Investment update
The Plan’s investment strategy sets out how the money that has built up to pay members’ benefits is invested across different asset classes.
The strategy is set by the Trustee after taking advice and is set out in a formal document called the Statement of Investment Principles (SIP). The SIP is reviewed regularly and the current version, dated September 2024, is available on the Plan website.
The day-to-day decision-making about our investments is the responsibility of the Trustee’s appointed fiduciary manager, who selects specialist investment management firms to manage individual investments in their area of expertise.
This delegated approach allows the Trustee to retain ownership of the Plan’s investment strategy and focus on important strategic decisions, such as setting the overall return target for the portfolio, while the day-to-day tasks are carried out by specialist advisers.
Sections of the Plan
The Plan has two sections:
- Redland Section and
- Blue Circle Section
Assets are split between the two sections and are shown in the table below.
| 2023 £million | 2024 £million | |
|---|---|---|
| Redland total net assets | 946 | 891 |
| Blue Circle total net assets | 1,341 | 1,268 |
Formal asset sectionalisation makes it easier for the Trustee to consider future options to improve members’ benefit security.
For example, should the financial position of the Plan (or of either section) allow it, the Trustee could explore purchasing an insurance policy which reduces the Plan’s exposure to certain risks. In such a scenario, each section would need to be considered separately and it would not be possible to proceed without this formal sectionalisation of the assets.
How the assets are invested
The Plan’s assets are invested in a range of different assets, such as equities, bonds, and various diversifying assets, to reduce the risk of being over-exposed in any one area.
The Trustee uses strategies called “hedges” to protect the Plan from specific risks, similar to taking out insurance. These hedges act as safety nets, reducing the Plan’s exposure to financial shocks.

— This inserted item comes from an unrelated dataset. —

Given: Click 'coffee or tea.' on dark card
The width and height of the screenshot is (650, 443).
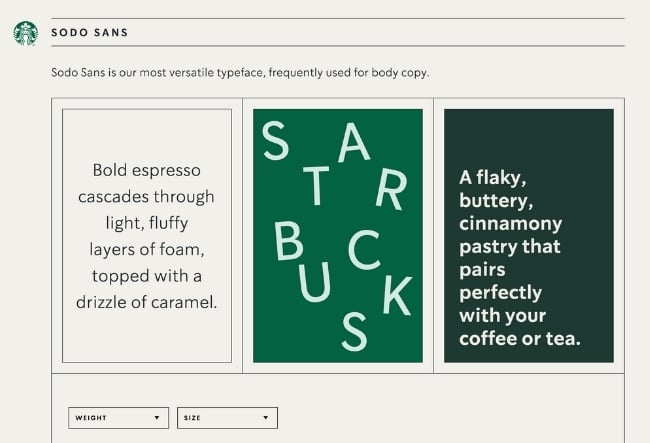Looking at the screenshot, I should (x=519, y=339).
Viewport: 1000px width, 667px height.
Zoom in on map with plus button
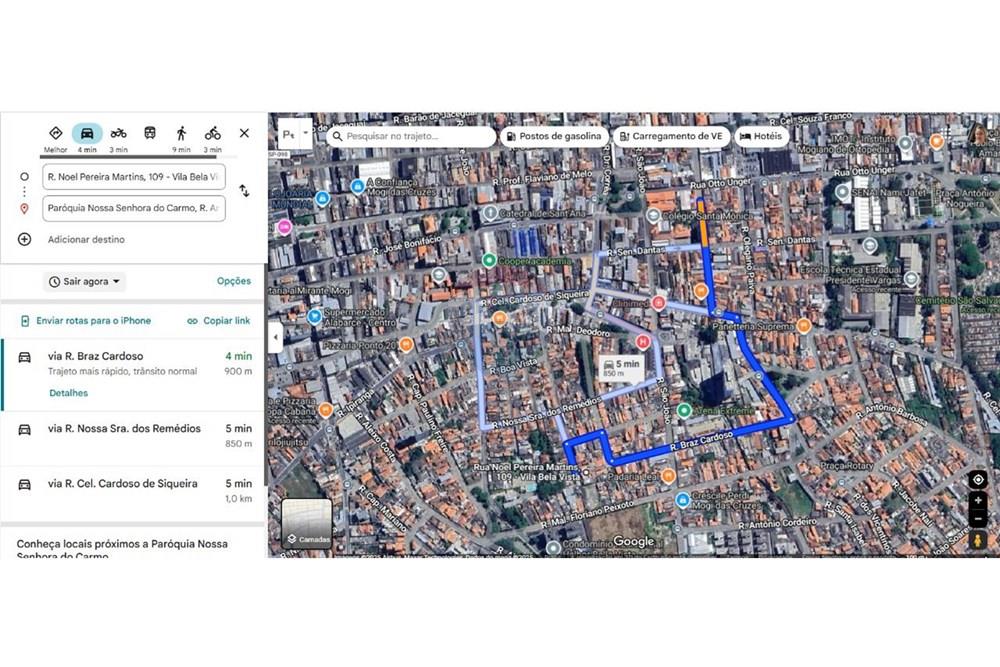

- Interest rates & inflation risk:
- The Trustee has hedged around 90% of the Plan’s fixed and inflation linked liabilities.
- This helps prevent losses if rates rise or fall unexpectedly.
- Longevity Risk (people living longer):
- The Plan’s biggest risk is people living longer, which increases pension costs as they are paid for longer.
- To help manage this, the Trustee has two insurance agreements (longevity swaps) with a leading international insurance company.
- These swaps provide protection to the Plan if life expectancy rises beyond expectations.
The Plan’s long term aim is to become financially secure enough to cover all pension payments (liabilities) using low-risk investments (like UK Government bonds).
To achieve this the Trustee has set the following performance targets:
- The Redland Section targets 2.3% annual outperformance.
- The Blue Circle Section targets 1.5% annual outperformance.
These targets are linked to each sections liabilities.
Smart risk reduction:
The Trustee uses a dynamic de-risking framework – a system of automatic triggers – to act quickly when the Plan’s finances improve. By moving to lower risk investments when it can, the Plan locks in gains and strengthens the security of members’ pensions.
Investment performance
The table shows the investment performance over the one, three and five-year periods to 30 June 2024. Performance is measured against a benchmark return based on the Plan’s liabilities.
Performance to 30 June 2024
| Redland | 1 year (%) | 3 years (%) | 5 years (%) |
|---|---|---|---|
| Plan return | 1.2 | -10.5 | -4.2 |
| Benchmark | 1.2 | -10.5 | -5.5 |
| Blue Circle | 1 year (%) | 3 years (%) | 5 years (%) |
|---|---|---|---|
| Plan return | 1.8 | -10.8 | -4.4 |
| Benchmark | 2.3 | -9.9 | -5.0 |
Overall the investments grew in the period up to 30 June 2024, due to falling interest rates and strong equity returns. However, the returns still fell short of the benchmark.